But home had left. Only the scraggly beauty of nature remained. Where once their petite cottage stood smugly, framed by its white picket fence and fragrant flowers, there was … nothing.
‘Jack, there’s no clue we ever lived here … oh … but I’m wrong ... look!’
Charlotte creaked to her knees before her tatty old rose bush. She pulled out weedy grasses, revealed tiny closed buds. Ah, that earthy smell. ‘Not everything’s gone, my darling.’ She lay the posy beside the rose bush.
Charlotte stared at the red roses and recalled the twenty-three-year old girl who’d followed her love to his rough-hewn shack in Outback Queensland—a few hours’ drive to the nearest town—a light plane to Brisbane twice a year. She loved the koala who lived in the tree that shaded their cabin, she loved the solitude and yes, she even loved the big red kangaroos who desecrated her garden.
The Australian bush was a great career move. Setting up her easel amongst the trees she would paint until the sun set on the far horizon. When she’d left Paris, she was a fledgling painter. Now she was the foremost Australian painter of miniatue bush flora. Her paintings would hang in art galleries in Australia and the Musée du Quai Branly long after she was gone.
Living in the bush had been good.
Leaving it had not.
The summer of 1975. She was fifty-three years old. They’d moved to Byron Bay after their cabin was resumed. Jack flew in and out to work each week.
‘Hello, Madam Charlie,’ Jack would greet her at the airport. Tossing his duffle bag in the *boot, he’d hurry to the passenger door, wrench it open— ‘Come here my Parisian beauty,’ he’d growl, kissing her while the security guard looked the other way.
Then the arguments began.
‘No, Charlotte, I won’t retire. I’m only sixty-one. Our experiment with the new Droughtmaster breed is ongoing. When it’s done…’
She understood. Nothing would stop her painting. Her week was taken up with bushwalks, gathering specimens, then painting all afternoon and into the night …
Midnight. Phone call. Frank Mangin, Jack’s boss.
‘I’m sorry, Mrs Sandilands ... Jack’s gone ... Heart attack.’
The bed caught her as she fell.
‘He wasn’t alone.’
A blessing.
‘Can I call someone?’
She and Jack had been tight. Just the two of them. Riches enough. ‘Um, no.’ A weight pressed her to the bed. Clunk! The phone hit the floor.
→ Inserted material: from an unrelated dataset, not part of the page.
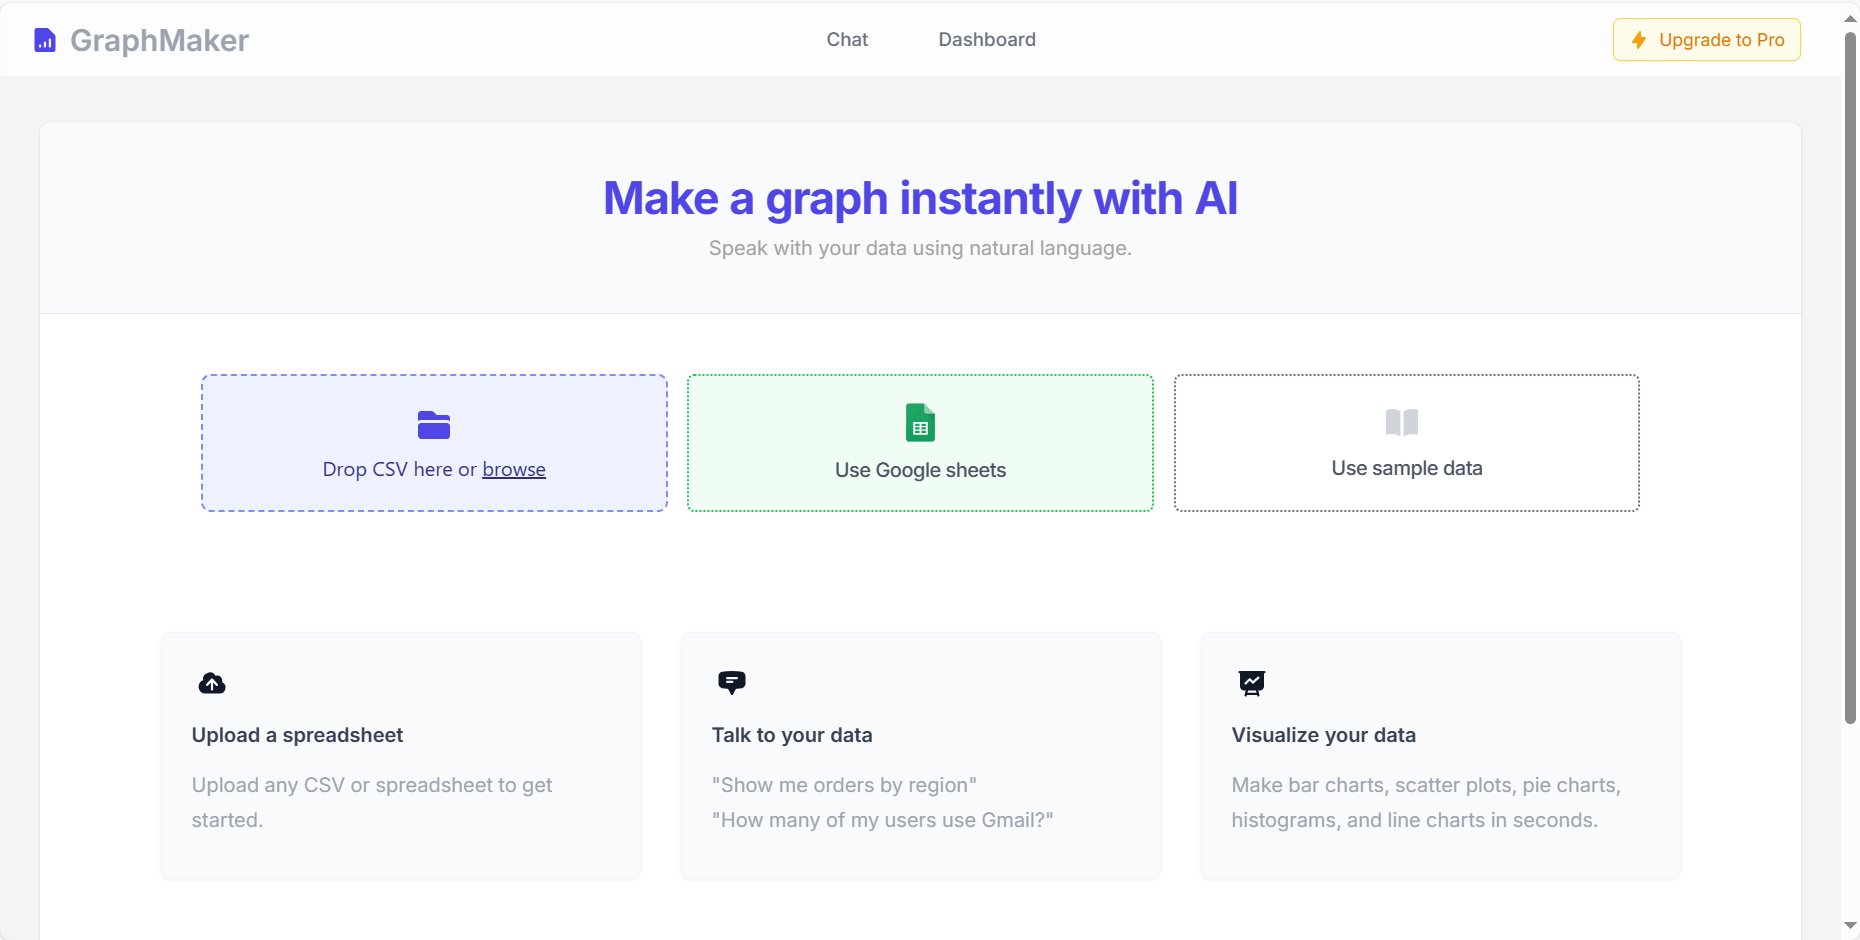Click the Drop CSV here upload area
The height and width of the screenshot is (940, 1860).
click(x=433, y=443)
‘Mrs Sandilands? I must call someone.’

‘No!’ She yelled into the phone. No one could put her back together again.
            She chanted in French—

Un petit d'un petit S'étonne aux Halles…( Humpty Dumpty sat on a wall)
Un petit d'un petit Ah! degrés te fallen…(Humpty Dumpty had a great fall)
Indolent qui ne sort cesse…(All the king’s horses)
Indolent qui ne se mène…(All the king’s men)

‘Mrs Sandilands! Jack had a message for you.’
Qu'importe un petit d'un petit…(Couldn’t put Humpty)

Que? What?’

‘He said, and I wrote it down—’
‘Tell Charlie to come to the shack.’
‘Are you sure?’
‘Yes. I know your home at Gulliriviere is long gone. But that’s the message.’
Merci, Frank.”
If Jack wanted her at the shack, then to the shack she would go…
Kneeling at the rose bush, she reached for the gold fob watch. She’d bought it years ago to give it to Jack when he retired. She took it out of its velvet pouch and let it drop into her palm. It was a work of great artistry, with minute patterns painstakingly etched into every chain link. She read the inscription: To Jack, my wild Colonial Boy! Yours ever, Charlie. XX
She brought it to her lips, kissed it. The first pain hit.
The rose bush bloomed with blood-red roses. The fragrance enveloped her as it mingled with sweet summer smells.
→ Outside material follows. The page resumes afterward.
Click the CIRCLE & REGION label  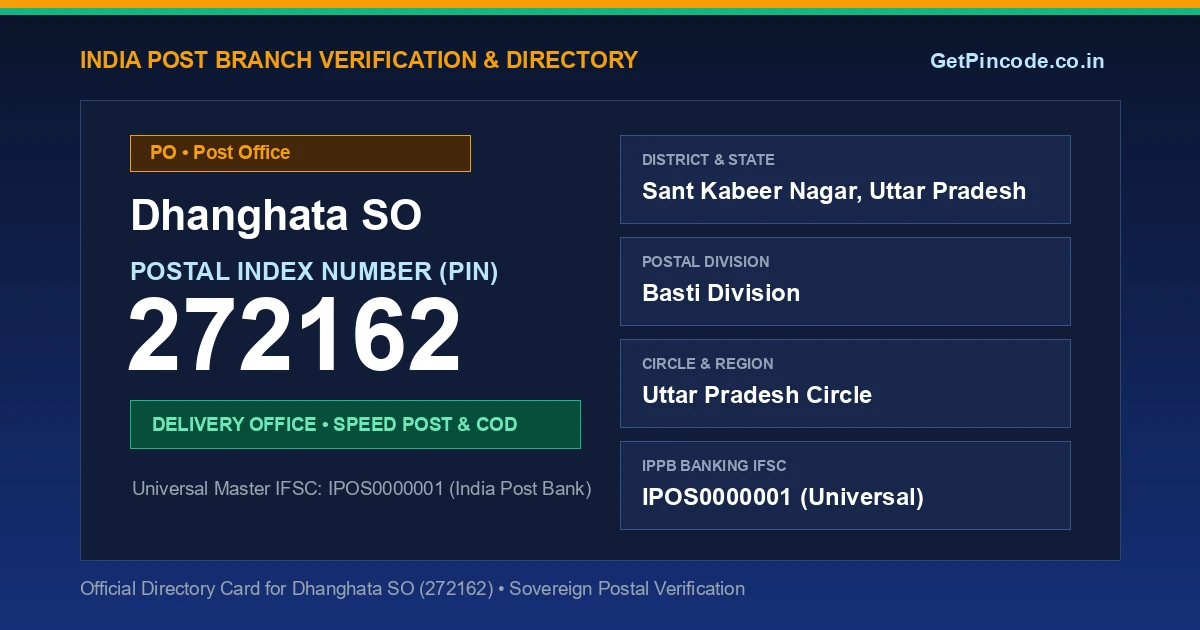click(708, 364)
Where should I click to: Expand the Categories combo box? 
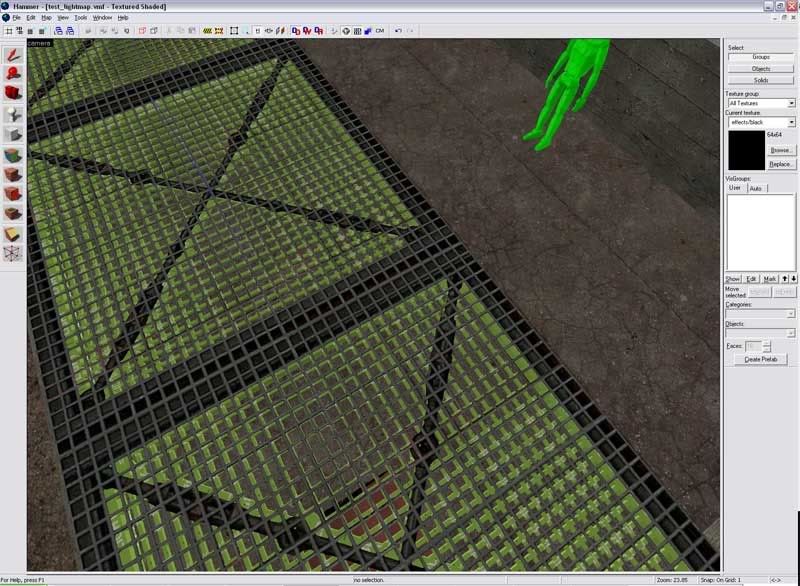coord(791,314)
With the sweet fragrance of roses whirling around her, she ran through the tall grasses, trailing her fingers over the white, silky flowers. The creek was just ahead, beyond the grey houses.
She hesitated at the stand of weeping willows, their lush tendrils like dishevelled hair as they caressed the surface of the water.
She saw him—her Jack—running through the willows, pushing aside the graceful drapery. He hurried towards her—arms outstretched—welcoming her home.
She held out the fob watch and beckoned her love.
They gazed into each other’s light-kissed eyes, marvelled at their sun-painted limbs, overjoyed at the beauty they saw in each other. He took the gold object from her soft, smooth hand, then they strolled away across the sparkling water, fading from sight in a gentle swirl of silvery mist.
Tout Gai de Reguennes. (Together Again).


 WORDS: 1064
And in case anyone is put off by the MC's use of the French language, I've heard that when in distress or dying, a person returns to their native language.

Click on the names in the sidebar for more entries.

And here is the August challenge:

Photo courtesy of Artist Liz Hess 

Saturday 19 July 2014

The Trouble With Blogging. Has your blog moved with the times?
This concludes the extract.